Your copy should begin at the line containing "Image resolution: width=488" and end at the last line of the records; transcribe those lines exactly and leave out every picture.
Top of The data
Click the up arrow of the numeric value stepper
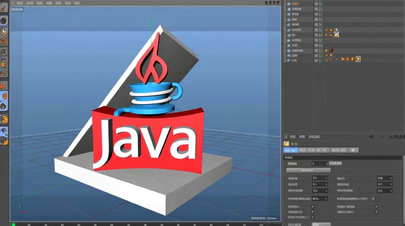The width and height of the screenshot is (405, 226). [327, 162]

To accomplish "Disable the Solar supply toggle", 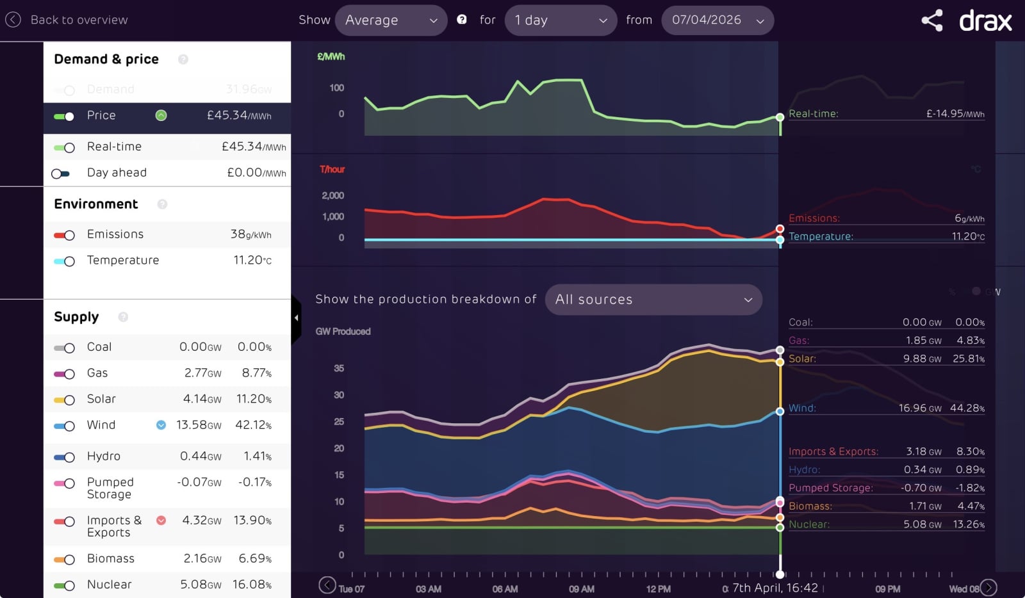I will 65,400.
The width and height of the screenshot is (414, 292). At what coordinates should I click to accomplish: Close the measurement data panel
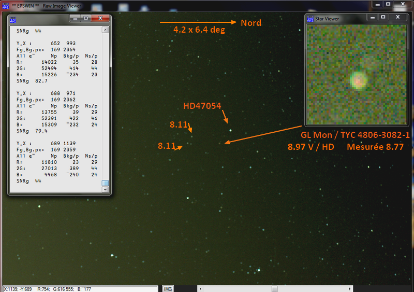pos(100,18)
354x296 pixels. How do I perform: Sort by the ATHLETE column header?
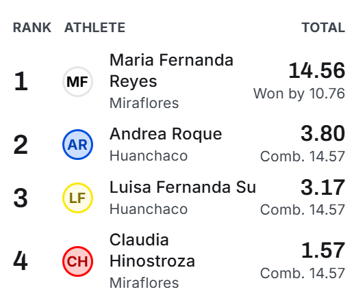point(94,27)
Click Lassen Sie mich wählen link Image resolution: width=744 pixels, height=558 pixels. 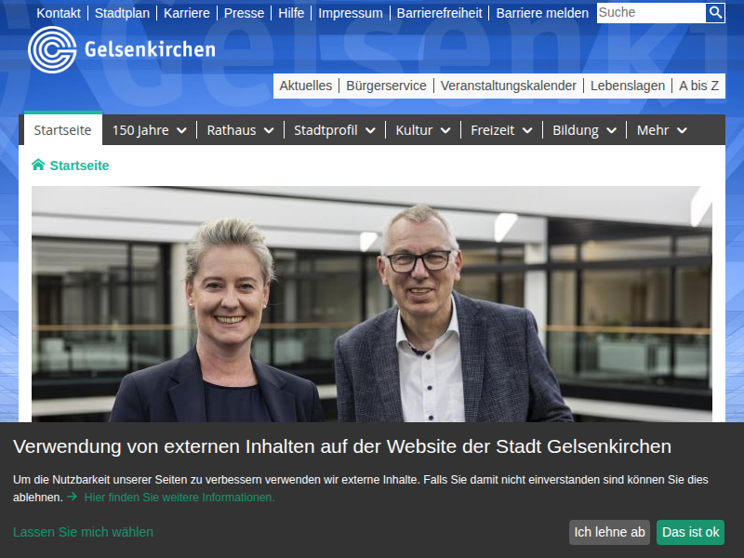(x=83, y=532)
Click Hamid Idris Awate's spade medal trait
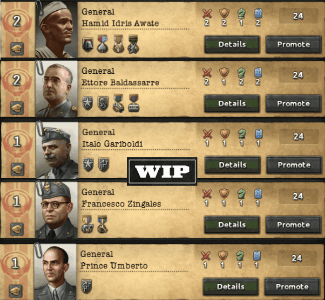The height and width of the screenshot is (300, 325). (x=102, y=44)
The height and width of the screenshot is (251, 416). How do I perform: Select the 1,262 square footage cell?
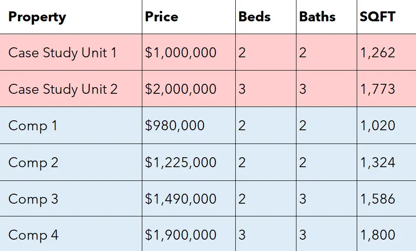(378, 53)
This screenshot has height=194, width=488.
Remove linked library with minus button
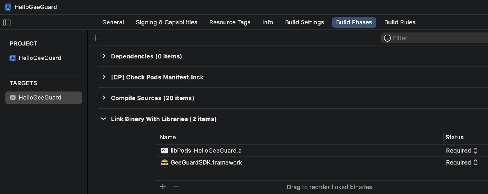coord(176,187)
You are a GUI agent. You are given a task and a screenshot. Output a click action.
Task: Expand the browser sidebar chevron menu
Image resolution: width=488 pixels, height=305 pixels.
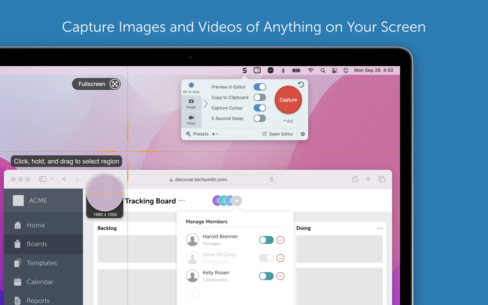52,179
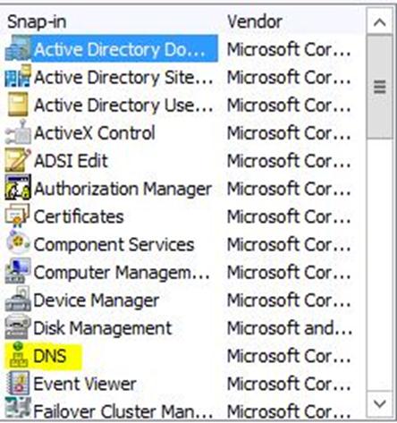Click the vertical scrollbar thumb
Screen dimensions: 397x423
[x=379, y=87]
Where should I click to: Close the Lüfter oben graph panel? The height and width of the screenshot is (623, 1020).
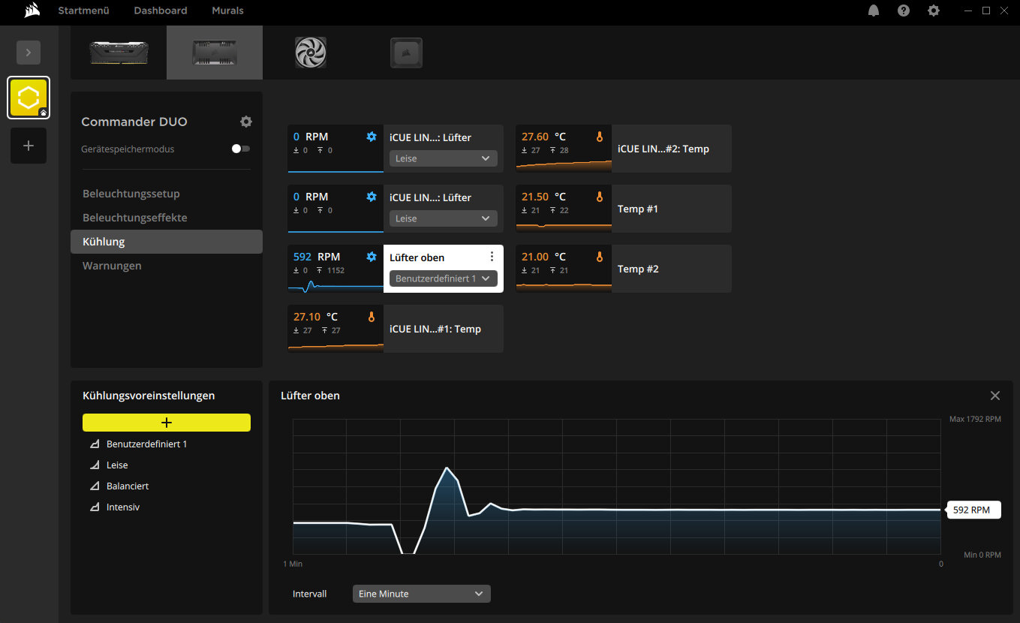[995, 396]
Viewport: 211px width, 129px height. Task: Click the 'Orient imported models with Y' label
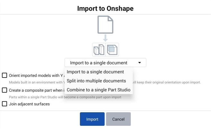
Bottom of The data
→ Task result:
Image resolution: width=488 pixels, height=305 pixels.
52,179
Click the vertical scrollbar thumb
Screen dimensions: 397x423
[x=379, y=87]
Where should I click to: Close the Lüfter oben graph panel? The height and width of the screenshot is (623, 1020).
[995, 396]
Viewport: 211px width, 129px height. Task: Click the 'Orient imported models with Y' label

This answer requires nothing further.